Exercise description: Reproduce all the data verbatim.

────────────────────

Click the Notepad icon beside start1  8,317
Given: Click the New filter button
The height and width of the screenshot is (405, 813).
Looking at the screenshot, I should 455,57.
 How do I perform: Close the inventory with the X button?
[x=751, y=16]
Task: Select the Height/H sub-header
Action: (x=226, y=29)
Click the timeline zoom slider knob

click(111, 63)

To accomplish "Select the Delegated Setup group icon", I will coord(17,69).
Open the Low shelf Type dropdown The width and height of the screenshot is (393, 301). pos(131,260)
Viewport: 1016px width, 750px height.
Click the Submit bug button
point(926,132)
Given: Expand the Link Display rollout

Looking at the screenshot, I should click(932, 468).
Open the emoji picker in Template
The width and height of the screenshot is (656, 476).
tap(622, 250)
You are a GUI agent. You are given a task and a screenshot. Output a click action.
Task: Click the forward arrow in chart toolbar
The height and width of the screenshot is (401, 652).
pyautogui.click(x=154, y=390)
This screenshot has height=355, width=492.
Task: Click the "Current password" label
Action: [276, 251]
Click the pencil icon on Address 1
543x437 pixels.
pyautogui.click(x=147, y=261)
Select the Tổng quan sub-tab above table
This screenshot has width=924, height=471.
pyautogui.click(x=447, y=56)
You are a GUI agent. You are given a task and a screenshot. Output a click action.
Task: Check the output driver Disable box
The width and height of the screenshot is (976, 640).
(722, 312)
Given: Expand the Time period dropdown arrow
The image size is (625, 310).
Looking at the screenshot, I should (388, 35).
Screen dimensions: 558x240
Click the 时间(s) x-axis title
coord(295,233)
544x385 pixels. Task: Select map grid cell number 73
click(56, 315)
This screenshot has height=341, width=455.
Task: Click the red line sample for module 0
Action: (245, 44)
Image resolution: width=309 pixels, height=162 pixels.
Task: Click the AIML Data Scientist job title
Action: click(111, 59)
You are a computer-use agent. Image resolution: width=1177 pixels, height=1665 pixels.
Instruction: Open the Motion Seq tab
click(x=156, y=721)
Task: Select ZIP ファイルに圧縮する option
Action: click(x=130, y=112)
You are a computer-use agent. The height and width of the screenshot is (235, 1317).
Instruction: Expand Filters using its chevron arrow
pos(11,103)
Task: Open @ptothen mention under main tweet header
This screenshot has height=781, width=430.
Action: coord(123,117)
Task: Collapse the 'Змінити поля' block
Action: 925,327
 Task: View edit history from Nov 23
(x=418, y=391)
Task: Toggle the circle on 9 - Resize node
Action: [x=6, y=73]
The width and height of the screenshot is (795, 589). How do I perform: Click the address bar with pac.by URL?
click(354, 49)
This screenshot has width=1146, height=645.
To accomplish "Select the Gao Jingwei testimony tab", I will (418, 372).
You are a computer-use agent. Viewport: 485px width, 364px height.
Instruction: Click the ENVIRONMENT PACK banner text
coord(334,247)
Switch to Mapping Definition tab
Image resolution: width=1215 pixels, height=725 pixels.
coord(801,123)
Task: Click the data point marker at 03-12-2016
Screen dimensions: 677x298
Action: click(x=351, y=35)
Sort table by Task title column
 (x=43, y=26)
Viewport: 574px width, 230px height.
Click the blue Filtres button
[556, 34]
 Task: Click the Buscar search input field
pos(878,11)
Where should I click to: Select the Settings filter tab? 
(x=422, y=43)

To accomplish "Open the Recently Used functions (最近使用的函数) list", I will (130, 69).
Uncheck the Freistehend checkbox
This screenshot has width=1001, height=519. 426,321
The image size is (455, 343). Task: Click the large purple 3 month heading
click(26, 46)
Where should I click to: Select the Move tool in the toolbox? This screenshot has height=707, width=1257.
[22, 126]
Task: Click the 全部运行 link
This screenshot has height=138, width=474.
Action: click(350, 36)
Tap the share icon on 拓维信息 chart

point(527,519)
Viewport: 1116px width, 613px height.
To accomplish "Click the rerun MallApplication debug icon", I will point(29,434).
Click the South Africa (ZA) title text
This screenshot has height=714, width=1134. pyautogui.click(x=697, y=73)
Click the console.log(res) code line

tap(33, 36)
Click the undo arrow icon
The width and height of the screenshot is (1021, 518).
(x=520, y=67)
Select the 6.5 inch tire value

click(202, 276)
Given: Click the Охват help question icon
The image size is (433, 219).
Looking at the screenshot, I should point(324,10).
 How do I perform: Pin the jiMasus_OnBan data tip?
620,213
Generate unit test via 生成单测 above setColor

────────────────────

Final answer:
Click the Notepad icon beside start1  8,317
Given: Click the New filter button
The height and width of the screenshot is (405, 813).
Looking at the screenshot, I should 455,57.
 How do I perform: Close the inventory with the X button?
[x=751, y=16]
Task: Select the Height/H sub-header
Action: (x=226, y=29)
Click the timeline zoom slider knob

click(111, 63)

To accomplish "Select the Delegated Setup group icon", I will coord(17,69).
Open the Low shelf Type dropdown The width and height of the screenshot is (393, 301). pos(131,260)
Viewport: 1016px width, 750px height.
Click the Submit bug button
point(926,132)
Given: Expand the Link Display rollout

Looking at the screenshot, I should click(932, 468).
Open the emoji picker in Template
The width and height of the screenshot is (656, 476).
tap(622, 250)
You are a GUI agent. You are given a task and a screenshot. Output a click action.
Task: Click the forward arrow in chart toolbar
The height and width of the screenshot is (401, 652).
pyautogui.click(x=154, y=390)
This screenshot has height=355, width=492.
Task: Click the "Current password" label
Action: [276, 251]
Click the pencil icon on Address 1
543x437 pixels.
pyautogui.click(x=147, y=261)
Select the Tổng quan sub-tab above table
This screenshot has width=924, height=471.
pyautogui.click(x=447, y=56)
You are a GUI agent. You are given a task and a screenshot. Output a click action.
Task: Check the output driver Disable box
The width and height of the screenshot is (976, 640).
(722, 312)
Given: Expand the Time period dropdown arrow
The image size is (625, 310).
Looking at the screenshot, I should (388, 35).
Screen dimensions: 558x240
Click the 时间(s) x-axis title
coord(295,233)
544x385 pixels. Task: Select map grid cell number 73
click(56, 315)
This screenshot has height=341, width=455.
Task: Click the red line sample for module 0
Action: (245, 44)
Image resolution: width=309 pixels, height=162 pixels.
Task: Click the AIML Data Scientist job title
Action: click(111, 59)
You are a computer-use agent. Image resolution: width=1177 pixels, height=1665 pixels.
Instruction: Open the Motion Seq tab
click(x=156, y=721)
Task: Select ZIP ファイルに圧縮する option
Action: click(x=130, y=112)
You are a computer-use agent. The height and width of the screenshot is (235, 1317).
Instruction: Expand Filters using its chevron arrow
pos(11,103)
Task: Open @ptothen mention under main tweet header
This screenshot has height=781, width=430.
Action: coord(123,117)
Task: Collapse the 'Змінити поля' block
Action: 925,327
 Task: View edit history from Nov 23
(x=418, y=391)
Task: Toggle the circle on 9 - Resize node
Action: [x=6, y=73]
The width and height of the screenshot is (795, 589). How do I perform: Click the address bar with pac.by URL?
click(354, 49)
This screenshot has width=1146, height=645.
To accomplish "Select the Gao Jingwei testimony tab", I will (418, 372).
You are a computer-use agent. Viewport: 485px width, 364px height.
Instruction: Click the ENVIRONMENT PACK banner text
coord(334,247)
Switch to Mapping Definition tab
Image resolution: width=1215 pixels, height=725 pixels.
coord(801,123)
Task: Click the data point marker at 03-12-2016
Screen dimensions: 677x298
Action: click(x=351, y=35)
Sort table by Task title column
 (x=43, y=26)
Viewport: 574px width, 230px height.
Click the blue Filtres button
[556, 34]
 Task: Click the Buscar search input field
pos(878,11)
Where should I click to: Select the Settings filter tab? 
(x=422, y=43)

To accomplish "Open the Recently Used functions (最近使用的函数) list", I will (130, 69).
Uncheck the Freistehend checkbox
This screenshot has width=1001, height=519. 426,321
The image size is (455, 343). Task: Click the large purple 3 month heading
click(26, 46)
Where should I click to: Select the Move tool in the toolbox? This screenshot has height=707, width=1257.
[22, 126]
Task: Click the 全部运行 link
This screenshot has height=138, width=474.
Action: click(350, 36)
Tap the share icon on 拓维信息 chart

point(527,519)
Viewport: 1116px width, 613px height.
To accomplish "Click the rerun MallApplication debug icon", I will point(29,434).
Click the South Africa (ZA) title text
This screenshot has height=714, width=1134. pyautogui.click(x=697, y=73)
Click the console.log(res) code line

tap(33, 36)
Click the undo arrow icon
The width and height of the screenshot is (1021, 518).
(x=520, y=67)
Select the 6.5 inch tire value

click(202, 276)
Given: Click the Охват help question icon
The image size is (433, 219).
Looking at the screenshot, I should point(324,10).
 How do I perform: Pin the jiMasus_OnBan data tip?
620,213
Generate unit test via 生成单测 above setColor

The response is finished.